Ik kom tot de afronding van de eerste termijn van mijn bijdrage. Mijn fractie heeft begrip voor de motivering van de regering die aan dit wetsvoorstel ten grondslag ligt. Er zijn meerdere belangwekkende argumenten die ervoor pleiten met deze vergunningenwet in te stemmen. Ik heb die uiteengezet. Daartegenover staat echter het ontbreken van een herstelplan voor het compenseren van de natuurwaarden die door de verruimingswerkzaamheden verloren zullen gaan. De regering is echter ingevolge het verruimingsverdrag en het structuurschema Groene ruimte gehouden deze natuurwaarden te compenseren. Afhankelijk van de kwaliteit van en de afspraken omtrent het natuurherstelplan zal mijn fractie daarover een oordeel vellen. Wij zullen in dit debat dan ook met elkaar moeten afspreken dat de regering op zo kort mogelijke termijn adequaat natuurherstel conform het structuurschema Groene ruimte in het Westerscheldegebied zal realiseren.

De heer Stellingwerf (RPF):

Mijnheer de voorzitter! Ik mag in dit debat mede namens de GPV-fractie het woord voeren. CDA-senator Postma schijnt serieuze ideeën te hebben, of wellicht alweer te hebben gehad, over een ophanden zijnde eenwording van Nederland en Vlaanderen. Ook in Vlaanderen gaan stemmen in die richting op. Deze ideeën mogen dan met de nodige scepsis worden begroet, duidelijk is wel dat het goed gaat met de betrekkingen tussen het Vlaams Gewest en Nederland. In Binnenlandse Bestuur van 7 mei kunnen wij lezen dat de drie zuidelijke Nederlandse provincies en Vlaanderen met een zogeheten code van goed nabuurschap willen voorkomen dat regio's in de grensstreek door bedrijven tegen elkaar worden uitgespeeld als het gaat om de beste investeringsfaciliteiten. De voorliggende Vergunningenwet Westerschelde moet ook in dit licht worden bezien.

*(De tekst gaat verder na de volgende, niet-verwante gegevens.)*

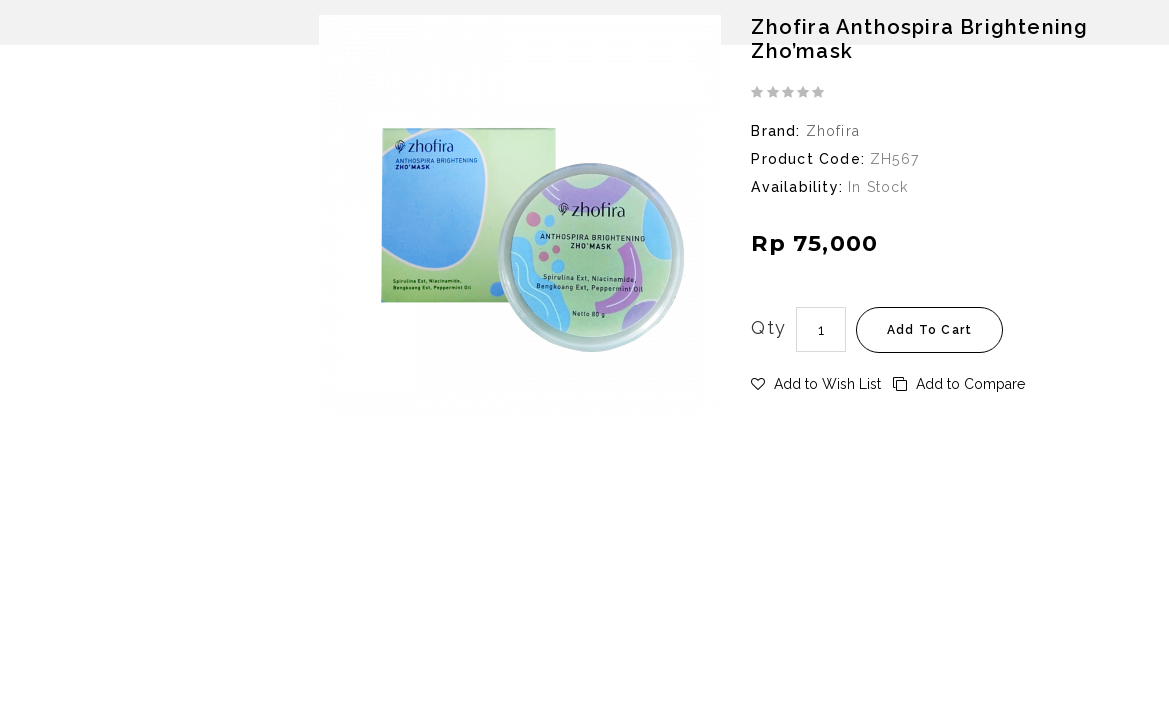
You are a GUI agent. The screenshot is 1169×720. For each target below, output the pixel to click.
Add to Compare (959, 384)
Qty (768, 327)
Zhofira (833, 131)
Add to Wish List (816, 384)
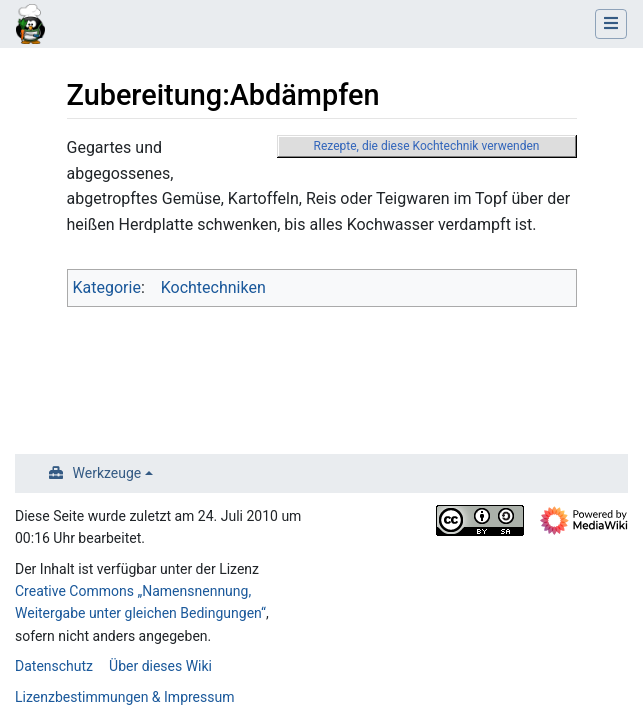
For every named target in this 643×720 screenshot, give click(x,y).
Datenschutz (54, 666)
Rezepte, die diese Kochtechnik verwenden (427, 146)
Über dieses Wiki (160, 666)
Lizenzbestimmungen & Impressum (124, 697)
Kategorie (107, 287)
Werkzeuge (107, 473)
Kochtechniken (213, 287)
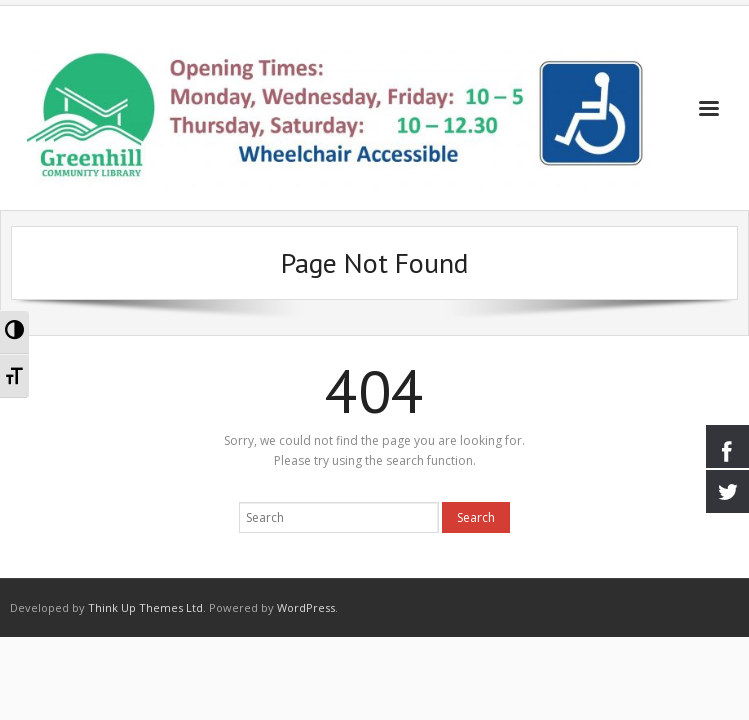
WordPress (306, 607)
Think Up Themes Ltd (145, 607)
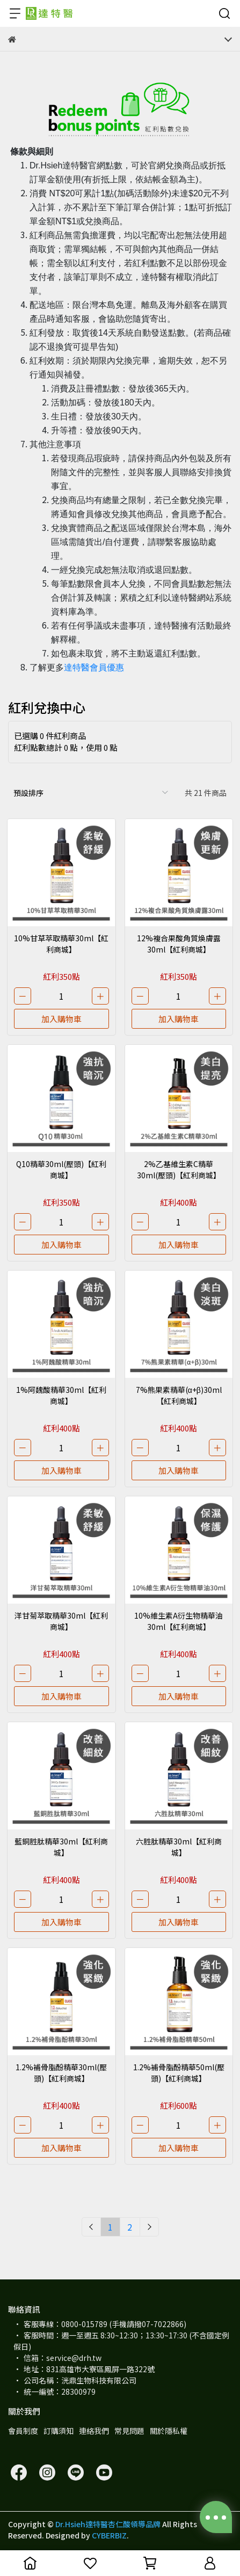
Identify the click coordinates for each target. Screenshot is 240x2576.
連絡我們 (94, 2430)
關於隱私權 (168, 2430)
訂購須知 (58, 2430)
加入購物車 (61, 1018)
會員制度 (23, 2430)
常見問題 (129, 2430)
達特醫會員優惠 (94, 667)
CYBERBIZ (109, 2535)
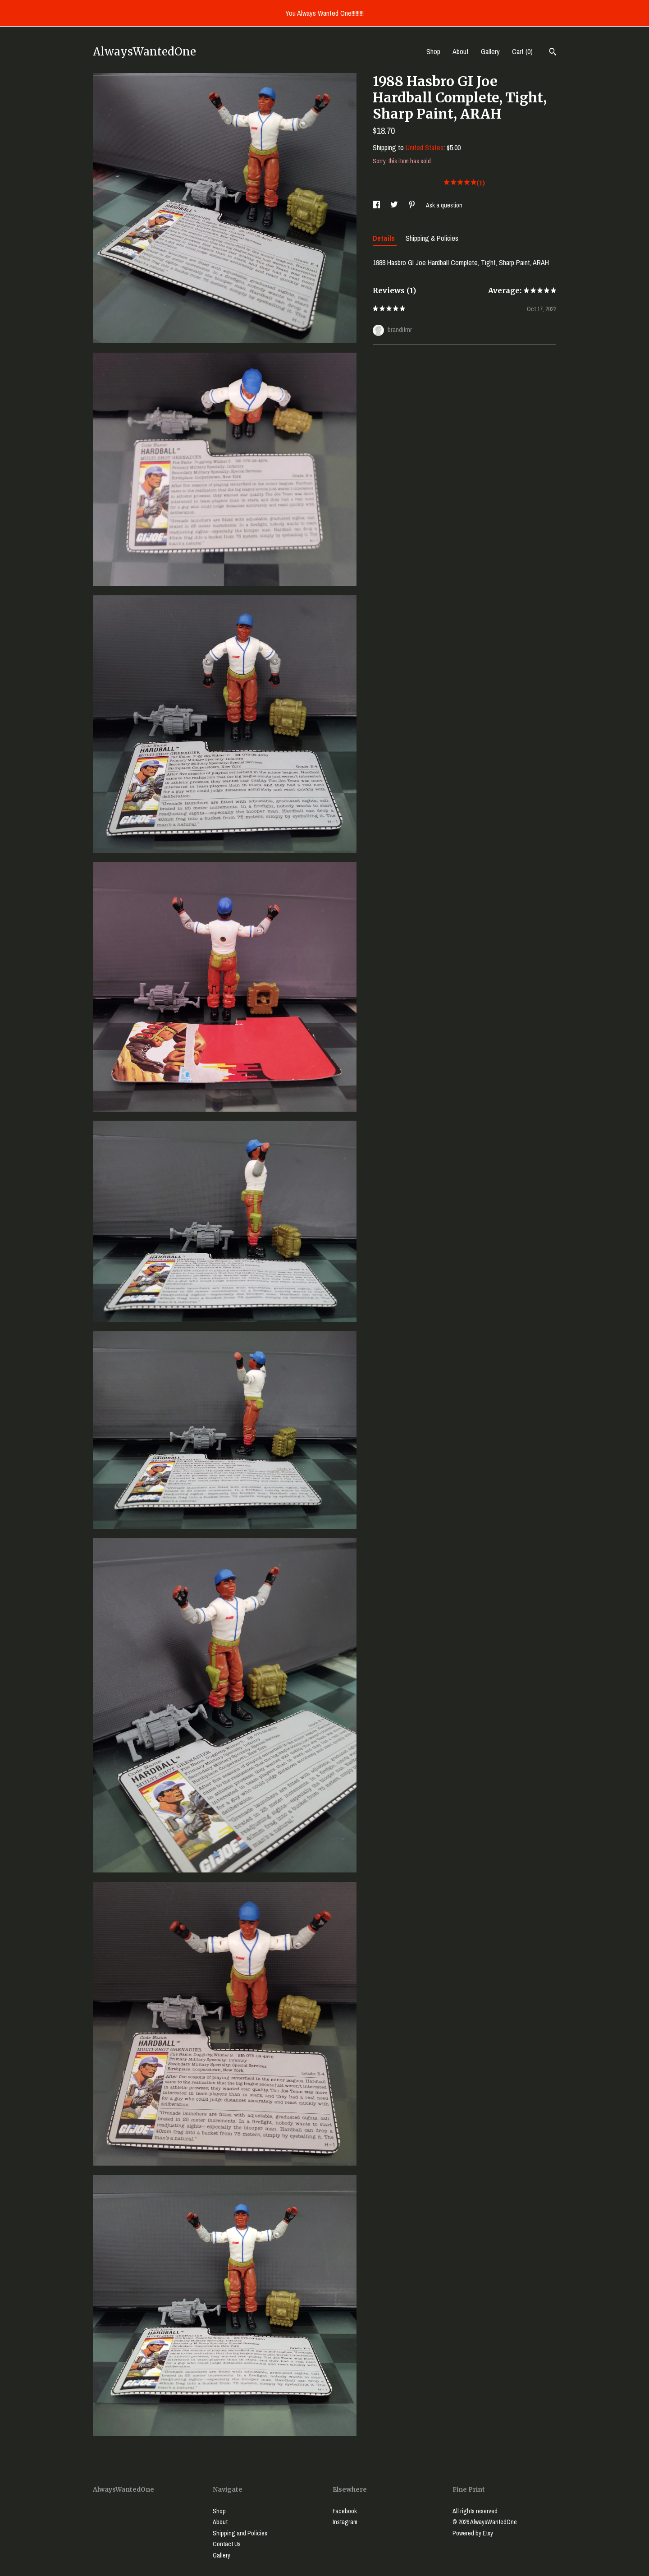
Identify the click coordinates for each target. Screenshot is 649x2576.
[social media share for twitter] (394, 205)
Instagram (345, 2522)
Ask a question (444, 205)
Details (385, 238)
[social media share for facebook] (377, 205)
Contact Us (227, 2544)
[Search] (552, 53)
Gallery (490, 51)
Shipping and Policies (240, 2533)
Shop (433, 51)
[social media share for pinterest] (412, 205)
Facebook (345, 2511)
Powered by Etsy (472, 2533)
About (460, 51)
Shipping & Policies (432, 238)
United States (424, 147)
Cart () (522, 51)
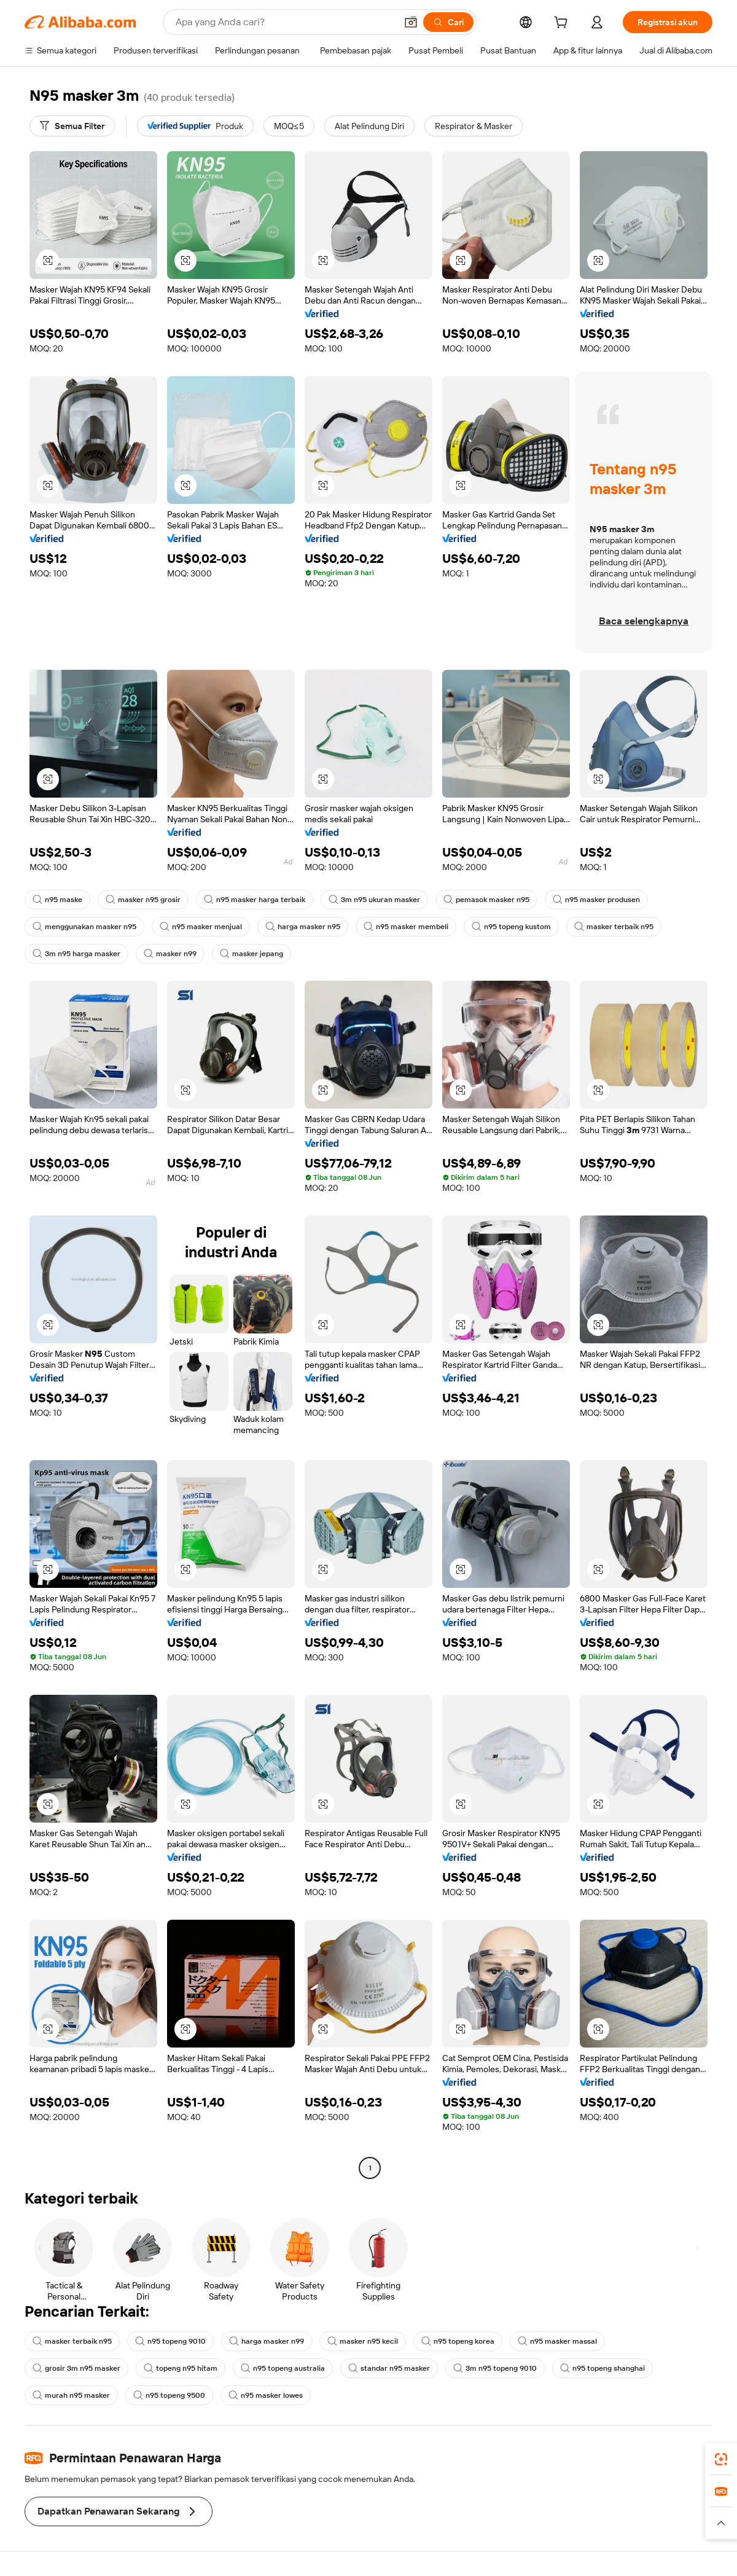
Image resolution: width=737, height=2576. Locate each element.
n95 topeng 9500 (169, 2395)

Omdat er op weg naar de verdieping van de Westerschelde meer drempels liggen dan het kabinet lief is, heeft de regering gekozen voor de "lange-halen-snel-thuismethode". In reactie op de negatieve en voor het kabinet toch wel verrassende uitspraak van de Afdeling bestuursrechtspraak van de Raad van State van 14 juni 1996 heeft het kabinet besloten een speciale wet voor te bereiden om de weg naar verdieping van de Westerschelde vrij te maken. Het is opvallend dat in het bijbehorende persbericht van het ministerie wordt meegedeeld dat deze speciale wet de verdieping mogelijk moet maken en dat deze wet is voorbereid om aan de verplichting te voldoen om mee te werken aan de verdieping van de Westerschelde. Ik zou bijna zeggen dat dit misleidende teksten zijn, omdat het primaire doel van de wet is het boeken van tijdwinst ten opzichte van reguliere vergunningsprocedures, door de wetgever het vereiste besluit te laten nemen. In de considerans staat met zoveel woorden dat spoedige uitvoering van het verdiepingsverdrag een bijzondere voorziening nodig maakt. Gaat de minister er soms van uit dat het doorlopen van de reguliere procedures alsnog tot afstel van de gehele operatie kan leiden?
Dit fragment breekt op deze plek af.